I think an SE needs to be raised as I see other pages too like LoginInfo,AuthRequestContext etc
The page AuthReqcontext contains a large amount of Data , particularly the Authentication request message as a whole.
The storing of Authentication request message is not longer done in 7.2.1 as part of performance optimization.
.
Should I open an SR then pointing to this and then, in parallel put a step in the activity to remove that page?
Hi Michael Mueller,
When you've opened the SR please reply back to this thread with the SR number so that we can connect this Mesh Post with the SR.
Thanks!
My apologies for the delay. I have created SR-A24408 for this issue and have cross-referenced that SR to this mesh post as well. At this point, I can update the authentication activity to do the page-remove, I just need to know where that makes the most sense. Otherwise we would need this as a hot-fix. Thanks!
Hi Kevin - I have just completed creating SR-A24408and have pointed to this MESH post in the description as well.
I have created an SE - waiting for approval. I suspect the page is being activated when the next user logs in after it was activated. Would it make sense to do a Page-Remove before a Page-New.

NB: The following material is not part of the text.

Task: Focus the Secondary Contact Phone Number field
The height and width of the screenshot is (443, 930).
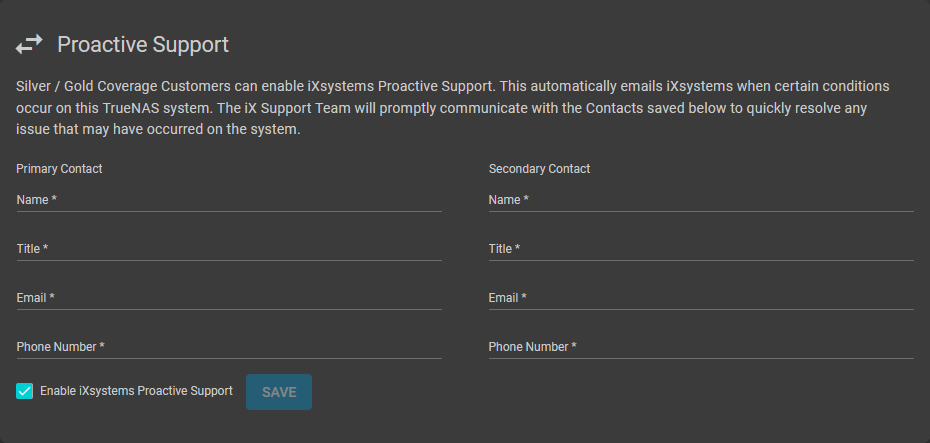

Oh - you think a new user is opening the same page as used by a person who has previously logged in. So doing the page-remove would then cause the system to not try to restore the page for the page-new? Am I understanding that correctly?
I'm not sure.
The activation is failing during the pySAMLWebSSOAuthenticationActivity activity and its throwing a PRMissingContextError exception. I do see that Pega is performing checkForPassivatedPage() under name 'AuthReqContext' ... sees that it exists and tries to read it with context of the current thread/Requestor.
The developers will determine the cause/solution.
Accepted Solution
Hello,
Upon reviewing the corresponding SR, we see that it has been resolved. SA-23816 was created as a result of the investigation. Please reference that if you have the same question.
Regards,
Lochan | Online Community Moderator | Pegasystems Inc.
what is your prpc version? This could be due to some passivation error (search for PassivationDaemon in the logs) leading to the page not passivated successfully. Did you see any passivation related error?